Displacement currents, aren't really currents? I'm confused with this definition of displacement currents within capacitors via Wikipedia:

However it is not an electric current of moving charges, but a
  time-varying electric field.

It's a time-varying electric field, but there isn't any actual flow of current, while at the same time... it produces a magnetic field. It's counter-intuitive.
If air was in the center between the plates, it's possible to have some "current flow" due to atoms within the gas molecules, likewise, for a dielectric.
Yet, displacement currents aren't considered "real/free" current.
Could someone clarify this confusion for me.
How significantly different are displacement currents from normal/free currents?

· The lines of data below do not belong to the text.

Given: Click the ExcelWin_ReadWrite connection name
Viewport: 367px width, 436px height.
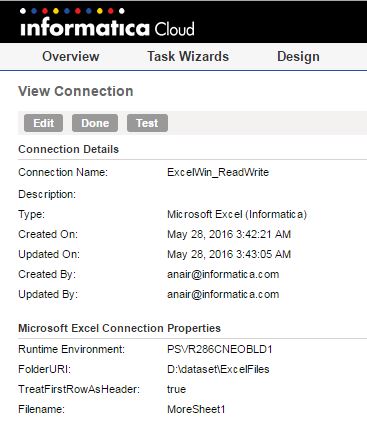Looking at the screenshot, I should (x=218, y=172).
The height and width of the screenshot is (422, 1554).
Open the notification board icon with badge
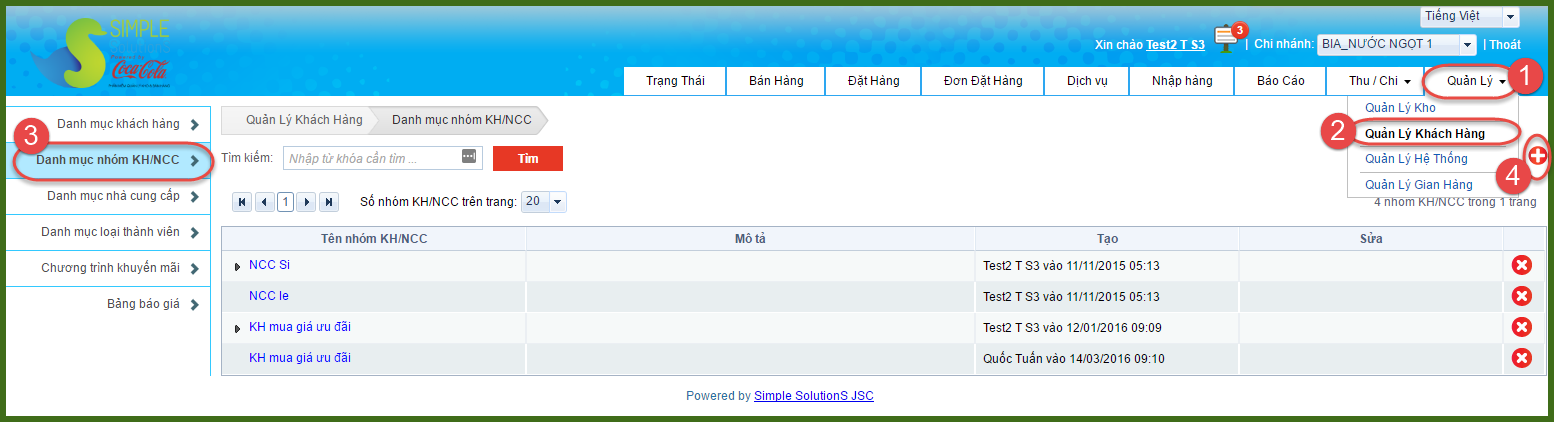[1227, 38]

 A: The effect you are describing was discovered theoretically by considering a though experiment (at least that is how many texts present it).  Ampere's law relates the line integral of the B field around a loop to the number of currents that pass through any surface bound by the loop.  The mathematical theorem is Stokes' theorem. 
When there is current in a wire there is a B field circulating around it.  The integral of this around a circle enclosing the wire is proportional to "I" poking through the surface bound by the curve.  The thought experiment goes something like this.  Consider a charging or discharging capacitor through a wire loop with some resistance.  For simplicity consider discharging.  The circuit seems to be a closed loop and while current is flowing there would be a B  field around the circuit.  Now, calculate the circulation of B around a circular loop that surrounds a segment of the wire and consider the flat plane surface bound by it.  Clearly the current in the wire pokes through this and Ampere's law holds.  But mathematically speaking to should hold for ALL surfaces bound by the curve.  Now consider a surface that is bound by the curve but morphed to pass through the space between the capacitor plates.  Clearly there is NO current poking through this surface but there is a circulation of B along the curve!  This lead to the realization that the changing E field acts as current and creates a B field.  Notice the choice of words "acts like".  The changing E field makes up for the discontinuity in I and the two work together to generate B.
This was not an easy thing to arrive at.  I agree with the comment that it is perhaps a poor choice of name but it has stuck over time.  
To answer your question directly, yes it is possible that with air or some other medium in the space a small current is set up but this is really more of a polarization effect that changes the capacitance.  It does not account for the phenomenon.  Also, in principle the effect has to be there in a vacuum and your proposed explanation would break down in that case.
(sorry for not posting a figure.  The description of Stokes' theorem and Ampere's law require 3-dim, at least).    
A: In the absence of current the Maxwell equation reads $\partial \vec E = \vec \nabla \times \vec B /c^2$. This equation means that both sides denote the very same thing. It does not mean that E induces B or vice versa.